A legal opinion prepared by Prof. Dr. Matthias Bäcker on behalf of the GFF concludes that large parts of the Central Register of Foreigners Act violate the fundamental right to informational self-determination, the prohibition of discrimination and European data protection law. In particular, the collection of data is not limited to what is necessary and proportionate. Storing asylum decisions in full text violates the principle of proportionality in a particularly blatant manner. Generally, full text decisions are not necessary and regularly contain data of high sensitivity: they describe the psychological condition, sexual orientation or ideological and political beliefs of the individual concerned.

The principle that data may only under strict conditions be used for purposes other than those for which they were initially collected is also violated: public authorities access the data collection not only for migration administration, but also for numerous other purposes. For example, security authorities use it for danger prevention and the benefit administration for checking claims. Due to the exchange of data with security authorities, police authorities, public prosecutors' offices and secret services can access all data in the Central Register of Foreigners. The only requirement that needs to be satisfied is that the data access is necessary for the fulfilment of their tasks. Data retrieval is not limited to particularly high-ranking legal interests, but can also take place for the prosecution or prevention of petty offences. There is no need for the police to demonstrate a specific basis for their investigation or a concrete danger. Vague suspicions are therefore sufficient to retrieve extensive personal data on a person and their family and social environment.

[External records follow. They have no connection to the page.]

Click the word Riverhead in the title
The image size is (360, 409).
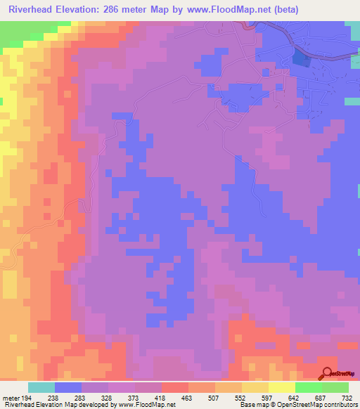click(x=30, y=10)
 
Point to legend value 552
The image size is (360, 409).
click(x=266, y=397)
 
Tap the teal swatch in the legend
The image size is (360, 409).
click(x=41, y=387)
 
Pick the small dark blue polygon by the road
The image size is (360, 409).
click(x=300, y=59)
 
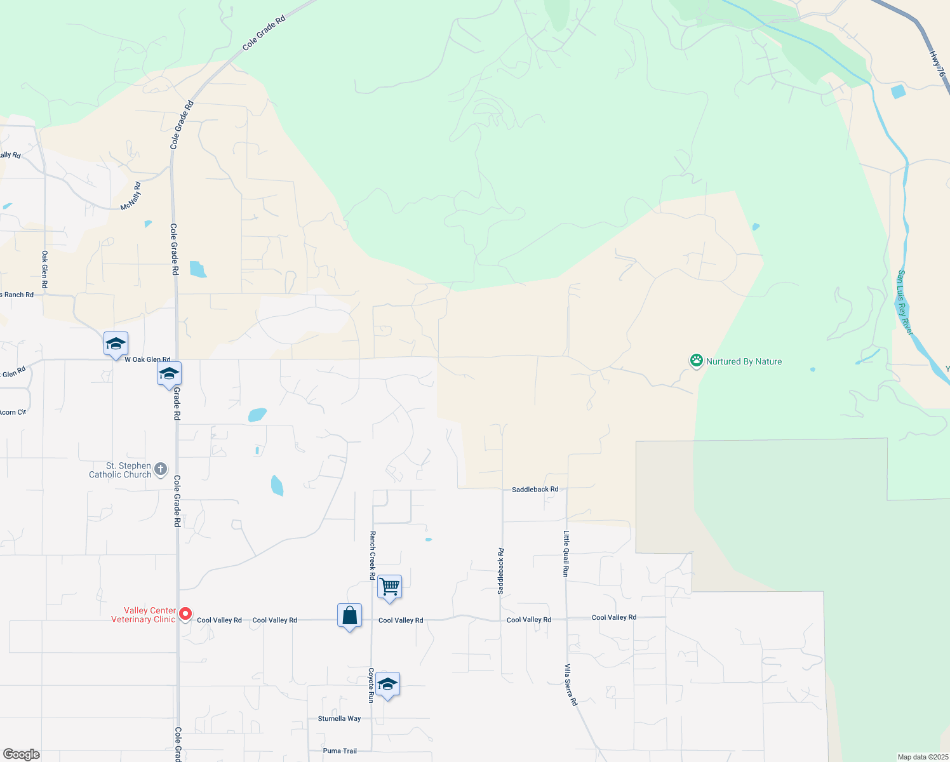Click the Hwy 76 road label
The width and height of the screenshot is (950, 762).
[x=937, y=64]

The use of a central data collection for the purposes of danger prevention and fighting crime is also an unconstitutional unequal treatment on the basis of nationality, without there being an objective reason for it. Fighting crime and preventing danger - unlike migration administration - are not generally related to nationality. By the far-reaching information transmission powers, the legislature reinforces the widespread racist prejudice that there is a connection between criminality and national origin. In fact, the crime rate - for Germans and foreigners - is closely linked to economic and social conditions.

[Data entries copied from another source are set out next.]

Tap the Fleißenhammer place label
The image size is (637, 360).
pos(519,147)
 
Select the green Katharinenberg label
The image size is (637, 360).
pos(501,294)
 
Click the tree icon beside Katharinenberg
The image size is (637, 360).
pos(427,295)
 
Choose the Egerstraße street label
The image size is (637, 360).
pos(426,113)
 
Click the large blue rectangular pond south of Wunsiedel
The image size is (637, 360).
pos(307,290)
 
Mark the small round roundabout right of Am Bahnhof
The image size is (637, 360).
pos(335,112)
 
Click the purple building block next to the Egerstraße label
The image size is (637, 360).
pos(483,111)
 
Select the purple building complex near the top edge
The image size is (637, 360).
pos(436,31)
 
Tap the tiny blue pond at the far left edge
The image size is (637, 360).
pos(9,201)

The GFF is planning strategic lawsuits

The federal government has massively expanded the Central Register of Foreigners in recent years and, in doing so, has completely disregarded fundamental data protection requirements, especially with regard to refugees. So far, the federal government has gotten away with these violations of fundamental rights because refugees rarely go to court. This is the case because refugees have other, existential worries, they lack the financial means for legal action, and judicial clarification will take so long that they will hardly benefit from it. The GFF wants to fill this legal protection gap. Building on the comprehensive legal opinion, the GFF is planning strategic lawsuits against the Central Register of Foreigners Act before the administrative courts and the Federal Constitutional Court together with affected individuals. There must not be second-class protection of data and fundamental rights in Germany.